-- TASKS FOR THIS EXERCISE --
**a.** Return the stretch of the Brexit news excerpt from "The Netherlands, France, Belgium" through "place in time.", word for word.
**b.** In the Brexit news excerpt, which countries asked the Commission to update its emergency plans?

-- DOCUMENT EXCERPT --
The European Commission is holding off on updating EU contingency plans for a no-deal Brexit amid a final push in talks with Britain to safeguard free trade from tariffs and quotas in six weeks' time, officials said.
Britain's standstill transition out of the European Union ends on Dec. 31 and the estranged allies are still trying, despite missed deadlines, to clinch a last-minute deal on a new partnership to avoid trade ruptures from 2021 and keep close ties on everything from security to energy and transport.
The Netherlands, France, Belgium and Spain have asked the executive Commission - which negotiates with Britain on behalf of the 27 EU states - to update emergency plans to mitigate the worst damage if no new trade deal is put in place in time.
"Now that we are this late in November... it's high time we ask the Commission to come out with (contingency measures) because we have to prepare, in case we cannot fix an agreement in time," said a senior EU diplomat.

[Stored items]
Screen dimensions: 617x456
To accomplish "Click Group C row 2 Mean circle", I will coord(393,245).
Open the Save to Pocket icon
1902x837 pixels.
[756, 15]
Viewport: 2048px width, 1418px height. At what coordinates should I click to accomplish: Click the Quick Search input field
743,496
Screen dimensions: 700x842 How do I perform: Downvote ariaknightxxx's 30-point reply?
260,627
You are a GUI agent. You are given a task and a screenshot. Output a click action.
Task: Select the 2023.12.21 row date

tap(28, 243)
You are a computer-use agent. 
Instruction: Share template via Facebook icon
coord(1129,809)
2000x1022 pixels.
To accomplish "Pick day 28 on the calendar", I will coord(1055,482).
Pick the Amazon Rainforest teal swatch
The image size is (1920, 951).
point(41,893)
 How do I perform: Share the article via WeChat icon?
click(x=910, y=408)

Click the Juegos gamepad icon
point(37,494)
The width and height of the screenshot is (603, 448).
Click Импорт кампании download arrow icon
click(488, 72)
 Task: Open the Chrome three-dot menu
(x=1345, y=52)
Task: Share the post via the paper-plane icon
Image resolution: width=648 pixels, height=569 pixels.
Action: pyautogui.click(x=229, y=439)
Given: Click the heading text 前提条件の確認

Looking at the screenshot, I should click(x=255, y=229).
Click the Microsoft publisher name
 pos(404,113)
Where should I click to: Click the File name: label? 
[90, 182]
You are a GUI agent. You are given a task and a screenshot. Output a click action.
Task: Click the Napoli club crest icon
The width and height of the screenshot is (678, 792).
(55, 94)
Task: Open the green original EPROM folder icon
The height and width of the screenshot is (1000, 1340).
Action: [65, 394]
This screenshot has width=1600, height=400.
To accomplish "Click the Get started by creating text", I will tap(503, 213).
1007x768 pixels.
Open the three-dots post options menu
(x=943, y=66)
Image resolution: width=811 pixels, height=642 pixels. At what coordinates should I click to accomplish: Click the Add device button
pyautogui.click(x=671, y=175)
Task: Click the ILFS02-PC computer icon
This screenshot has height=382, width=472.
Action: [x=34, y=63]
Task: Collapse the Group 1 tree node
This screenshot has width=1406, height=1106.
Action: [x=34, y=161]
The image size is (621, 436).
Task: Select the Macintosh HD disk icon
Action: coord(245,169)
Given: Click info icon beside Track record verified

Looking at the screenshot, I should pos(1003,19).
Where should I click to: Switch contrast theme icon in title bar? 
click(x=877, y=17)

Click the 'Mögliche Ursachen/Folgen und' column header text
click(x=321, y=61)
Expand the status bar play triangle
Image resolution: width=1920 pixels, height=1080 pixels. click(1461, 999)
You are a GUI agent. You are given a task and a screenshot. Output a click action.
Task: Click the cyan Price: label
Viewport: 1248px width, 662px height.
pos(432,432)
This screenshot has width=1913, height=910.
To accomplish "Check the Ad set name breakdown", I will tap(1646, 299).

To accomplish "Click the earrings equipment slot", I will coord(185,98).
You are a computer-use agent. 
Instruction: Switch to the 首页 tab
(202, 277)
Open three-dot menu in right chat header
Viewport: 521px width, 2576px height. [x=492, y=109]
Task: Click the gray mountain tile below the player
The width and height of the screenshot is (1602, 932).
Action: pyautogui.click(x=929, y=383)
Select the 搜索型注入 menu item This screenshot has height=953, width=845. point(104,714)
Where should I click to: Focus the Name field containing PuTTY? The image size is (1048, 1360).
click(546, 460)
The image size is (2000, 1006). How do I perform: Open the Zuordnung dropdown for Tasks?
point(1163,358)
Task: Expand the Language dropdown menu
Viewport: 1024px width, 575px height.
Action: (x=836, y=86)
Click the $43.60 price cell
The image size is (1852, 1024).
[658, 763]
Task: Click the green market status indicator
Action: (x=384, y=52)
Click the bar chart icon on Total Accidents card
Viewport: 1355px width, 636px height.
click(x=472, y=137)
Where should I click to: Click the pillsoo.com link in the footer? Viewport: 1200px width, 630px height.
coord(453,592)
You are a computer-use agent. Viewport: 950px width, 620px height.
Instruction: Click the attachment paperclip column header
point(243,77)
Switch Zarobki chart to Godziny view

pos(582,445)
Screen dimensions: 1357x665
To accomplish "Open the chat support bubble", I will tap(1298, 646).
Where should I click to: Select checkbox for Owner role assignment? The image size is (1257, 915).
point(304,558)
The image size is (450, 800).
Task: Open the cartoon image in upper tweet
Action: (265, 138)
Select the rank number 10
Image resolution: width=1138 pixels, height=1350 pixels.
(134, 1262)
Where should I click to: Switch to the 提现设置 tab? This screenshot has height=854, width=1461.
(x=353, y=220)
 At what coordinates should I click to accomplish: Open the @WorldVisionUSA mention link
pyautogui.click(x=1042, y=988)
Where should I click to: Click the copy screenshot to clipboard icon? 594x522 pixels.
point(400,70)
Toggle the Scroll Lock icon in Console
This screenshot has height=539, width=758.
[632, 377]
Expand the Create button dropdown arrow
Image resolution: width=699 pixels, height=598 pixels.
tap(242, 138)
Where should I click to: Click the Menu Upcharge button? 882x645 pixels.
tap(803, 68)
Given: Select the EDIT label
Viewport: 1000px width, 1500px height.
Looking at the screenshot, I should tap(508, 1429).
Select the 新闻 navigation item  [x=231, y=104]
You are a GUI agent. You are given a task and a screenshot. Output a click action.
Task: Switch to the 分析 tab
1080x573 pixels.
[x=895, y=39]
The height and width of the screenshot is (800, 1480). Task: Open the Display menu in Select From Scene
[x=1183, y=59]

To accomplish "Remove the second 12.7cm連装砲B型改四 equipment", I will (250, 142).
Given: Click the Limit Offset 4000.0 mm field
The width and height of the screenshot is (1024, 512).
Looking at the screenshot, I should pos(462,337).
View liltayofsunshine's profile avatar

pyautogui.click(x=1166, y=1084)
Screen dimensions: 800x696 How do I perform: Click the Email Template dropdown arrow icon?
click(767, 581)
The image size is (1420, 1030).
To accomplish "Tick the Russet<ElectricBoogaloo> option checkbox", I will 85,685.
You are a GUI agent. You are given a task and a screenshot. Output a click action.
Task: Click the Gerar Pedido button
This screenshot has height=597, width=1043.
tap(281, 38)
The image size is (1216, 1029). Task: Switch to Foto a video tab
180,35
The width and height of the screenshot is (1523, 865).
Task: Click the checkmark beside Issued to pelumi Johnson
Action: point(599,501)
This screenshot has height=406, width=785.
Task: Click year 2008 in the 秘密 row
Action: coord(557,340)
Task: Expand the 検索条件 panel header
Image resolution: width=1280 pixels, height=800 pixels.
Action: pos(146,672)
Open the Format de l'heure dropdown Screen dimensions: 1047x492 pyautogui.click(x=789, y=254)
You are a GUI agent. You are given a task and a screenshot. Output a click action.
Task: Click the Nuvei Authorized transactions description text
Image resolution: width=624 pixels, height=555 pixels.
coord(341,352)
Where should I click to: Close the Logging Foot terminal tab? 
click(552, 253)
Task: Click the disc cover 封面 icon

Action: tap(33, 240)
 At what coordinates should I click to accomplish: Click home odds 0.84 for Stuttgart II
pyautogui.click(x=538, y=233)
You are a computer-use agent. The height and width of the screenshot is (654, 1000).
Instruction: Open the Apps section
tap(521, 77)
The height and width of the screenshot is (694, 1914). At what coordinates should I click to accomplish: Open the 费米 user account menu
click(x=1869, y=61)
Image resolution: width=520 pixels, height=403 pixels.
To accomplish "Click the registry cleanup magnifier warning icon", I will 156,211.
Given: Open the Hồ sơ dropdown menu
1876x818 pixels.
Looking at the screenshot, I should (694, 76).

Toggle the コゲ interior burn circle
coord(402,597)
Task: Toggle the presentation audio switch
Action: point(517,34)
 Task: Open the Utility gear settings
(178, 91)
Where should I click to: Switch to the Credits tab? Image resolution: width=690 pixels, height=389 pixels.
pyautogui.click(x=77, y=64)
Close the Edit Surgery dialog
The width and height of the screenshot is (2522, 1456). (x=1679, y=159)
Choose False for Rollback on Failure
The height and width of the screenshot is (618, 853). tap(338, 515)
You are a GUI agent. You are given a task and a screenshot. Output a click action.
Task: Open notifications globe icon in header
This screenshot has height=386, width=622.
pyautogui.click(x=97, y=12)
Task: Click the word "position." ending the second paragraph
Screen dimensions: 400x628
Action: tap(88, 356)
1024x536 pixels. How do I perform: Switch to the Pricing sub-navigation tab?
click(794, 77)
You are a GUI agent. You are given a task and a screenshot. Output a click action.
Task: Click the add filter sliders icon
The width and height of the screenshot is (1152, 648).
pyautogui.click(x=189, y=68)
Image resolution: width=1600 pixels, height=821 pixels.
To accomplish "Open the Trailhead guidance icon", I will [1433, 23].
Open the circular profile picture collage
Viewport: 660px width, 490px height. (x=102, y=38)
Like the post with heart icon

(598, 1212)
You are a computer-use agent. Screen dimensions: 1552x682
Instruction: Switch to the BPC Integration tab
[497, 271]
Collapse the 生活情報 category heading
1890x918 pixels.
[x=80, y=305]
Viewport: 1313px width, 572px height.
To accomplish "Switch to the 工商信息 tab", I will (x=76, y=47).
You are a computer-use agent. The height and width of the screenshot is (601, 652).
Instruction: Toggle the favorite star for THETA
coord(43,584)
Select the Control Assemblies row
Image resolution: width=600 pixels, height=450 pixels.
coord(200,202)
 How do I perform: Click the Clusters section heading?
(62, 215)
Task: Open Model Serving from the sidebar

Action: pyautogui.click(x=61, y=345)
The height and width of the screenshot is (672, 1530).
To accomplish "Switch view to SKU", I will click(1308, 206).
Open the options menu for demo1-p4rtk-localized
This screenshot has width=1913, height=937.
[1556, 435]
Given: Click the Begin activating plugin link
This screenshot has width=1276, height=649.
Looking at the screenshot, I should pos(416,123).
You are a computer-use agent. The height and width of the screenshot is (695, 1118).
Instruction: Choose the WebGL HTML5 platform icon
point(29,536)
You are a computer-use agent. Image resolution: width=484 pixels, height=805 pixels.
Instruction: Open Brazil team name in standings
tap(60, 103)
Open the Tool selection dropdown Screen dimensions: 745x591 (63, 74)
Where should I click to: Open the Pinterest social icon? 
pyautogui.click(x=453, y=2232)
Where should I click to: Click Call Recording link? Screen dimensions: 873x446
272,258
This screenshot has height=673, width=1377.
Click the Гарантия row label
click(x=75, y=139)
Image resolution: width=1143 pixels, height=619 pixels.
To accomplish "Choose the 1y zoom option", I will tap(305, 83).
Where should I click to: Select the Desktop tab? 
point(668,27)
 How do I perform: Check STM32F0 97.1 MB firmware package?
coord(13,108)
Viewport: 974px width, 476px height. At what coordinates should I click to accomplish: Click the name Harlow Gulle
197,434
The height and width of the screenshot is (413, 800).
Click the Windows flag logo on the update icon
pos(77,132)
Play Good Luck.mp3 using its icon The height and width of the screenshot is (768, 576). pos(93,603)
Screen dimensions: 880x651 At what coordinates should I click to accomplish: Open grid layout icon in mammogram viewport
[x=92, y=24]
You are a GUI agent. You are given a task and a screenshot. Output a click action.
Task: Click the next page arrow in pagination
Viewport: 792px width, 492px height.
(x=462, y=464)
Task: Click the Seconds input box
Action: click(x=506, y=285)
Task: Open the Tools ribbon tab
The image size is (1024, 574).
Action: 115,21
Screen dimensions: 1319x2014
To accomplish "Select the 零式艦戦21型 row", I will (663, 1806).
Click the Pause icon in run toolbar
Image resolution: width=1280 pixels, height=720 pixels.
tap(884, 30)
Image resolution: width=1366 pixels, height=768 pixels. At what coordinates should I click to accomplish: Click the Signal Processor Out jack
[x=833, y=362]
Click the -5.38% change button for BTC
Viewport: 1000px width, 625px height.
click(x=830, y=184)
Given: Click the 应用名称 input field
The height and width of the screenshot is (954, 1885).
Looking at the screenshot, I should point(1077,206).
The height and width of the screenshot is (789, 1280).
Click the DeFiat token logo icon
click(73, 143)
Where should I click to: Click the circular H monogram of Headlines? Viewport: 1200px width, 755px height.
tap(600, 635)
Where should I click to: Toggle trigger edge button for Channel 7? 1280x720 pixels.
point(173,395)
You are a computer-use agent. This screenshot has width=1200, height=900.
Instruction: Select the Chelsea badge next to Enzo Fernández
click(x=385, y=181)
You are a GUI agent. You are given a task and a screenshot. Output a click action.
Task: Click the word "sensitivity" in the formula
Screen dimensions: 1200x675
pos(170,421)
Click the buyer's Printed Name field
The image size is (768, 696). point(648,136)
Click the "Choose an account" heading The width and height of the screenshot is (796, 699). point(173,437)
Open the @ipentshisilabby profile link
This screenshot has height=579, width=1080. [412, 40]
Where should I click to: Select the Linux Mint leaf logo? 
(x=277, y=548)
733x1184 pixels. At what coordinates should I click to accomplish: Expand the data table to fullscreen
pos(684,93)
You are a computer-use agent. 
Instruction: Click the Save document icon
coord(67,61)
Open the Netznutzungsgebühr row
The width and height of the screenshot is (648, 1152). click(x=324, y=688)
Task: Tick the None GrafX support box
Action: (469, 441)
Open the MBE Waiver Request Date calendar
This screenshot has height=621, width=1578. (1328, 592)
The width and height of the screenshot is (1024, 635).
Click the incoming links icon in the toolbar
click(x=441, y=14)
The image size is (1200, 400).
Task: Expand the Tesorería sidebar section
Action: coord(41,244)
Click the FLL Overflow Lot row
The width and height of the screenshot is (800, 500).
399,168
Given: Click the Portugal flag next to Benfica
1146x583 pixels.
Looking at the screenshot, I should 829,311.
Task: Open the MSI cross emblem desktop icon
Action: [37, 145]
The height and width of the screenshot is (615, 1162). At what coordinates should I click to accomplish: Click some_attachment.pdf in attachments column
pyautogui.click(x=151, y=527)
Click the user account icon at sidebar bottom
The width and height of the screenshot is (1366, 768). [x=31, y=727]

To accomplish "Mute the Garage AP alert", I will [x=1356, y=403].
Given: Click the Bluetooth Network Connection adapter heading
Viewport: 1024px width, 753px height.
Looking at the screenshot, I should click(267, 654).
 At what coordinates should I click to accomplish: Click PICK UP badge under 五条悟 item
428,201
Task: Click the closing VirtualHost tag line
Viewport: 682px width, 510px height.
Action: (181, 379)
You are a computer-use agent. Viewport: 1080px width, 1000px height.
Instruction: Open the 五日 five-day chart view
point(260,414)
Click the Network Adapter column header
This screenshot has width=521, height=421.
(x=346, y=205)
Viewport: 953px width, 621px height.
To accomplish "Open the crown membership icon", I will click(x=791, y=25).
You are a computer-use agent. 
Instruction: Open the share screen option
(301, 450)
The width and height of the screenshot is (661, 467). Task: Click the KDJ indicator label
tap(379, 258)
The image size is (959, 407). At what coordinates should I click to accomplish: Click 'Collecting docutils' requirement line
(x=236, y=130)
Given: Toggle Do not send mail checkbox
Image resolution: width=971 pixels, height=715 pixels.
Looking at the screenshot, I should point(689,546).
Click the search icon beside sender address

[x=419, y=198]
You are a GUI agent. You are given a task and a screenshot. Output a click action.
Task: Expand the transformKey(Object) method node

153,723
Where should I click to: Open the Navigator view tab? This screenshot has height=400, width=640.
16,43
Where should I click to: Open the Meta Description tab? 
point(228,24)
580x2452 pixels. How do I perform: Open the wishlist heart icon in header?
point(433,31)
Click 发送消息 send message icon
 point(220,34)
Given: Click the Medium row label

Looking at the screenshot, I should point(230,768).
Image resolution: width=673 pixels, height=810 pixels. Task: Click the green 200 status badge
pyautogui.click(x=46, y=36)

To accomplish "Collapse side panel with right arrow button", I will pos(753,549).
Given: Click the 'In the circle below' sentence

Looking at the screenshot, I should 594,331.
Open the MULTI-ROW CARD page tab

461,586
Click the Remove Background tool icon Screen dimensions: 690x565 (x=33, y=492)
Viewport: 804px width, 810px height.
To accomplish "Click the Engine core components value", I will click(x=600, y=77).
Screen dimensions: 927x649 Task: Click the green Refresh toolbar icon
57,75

-- ANSWER LIST --
**a.**
The Netherlands, France, Belgium and Spain have asked the executive Commission - which negotiates with Britain on behalf of the 27 EU states - to update emergency plans to mitigate the worst damage if no new trade deal is put in place in time.

**b.** The Netherlands, France, Belgium and Spain.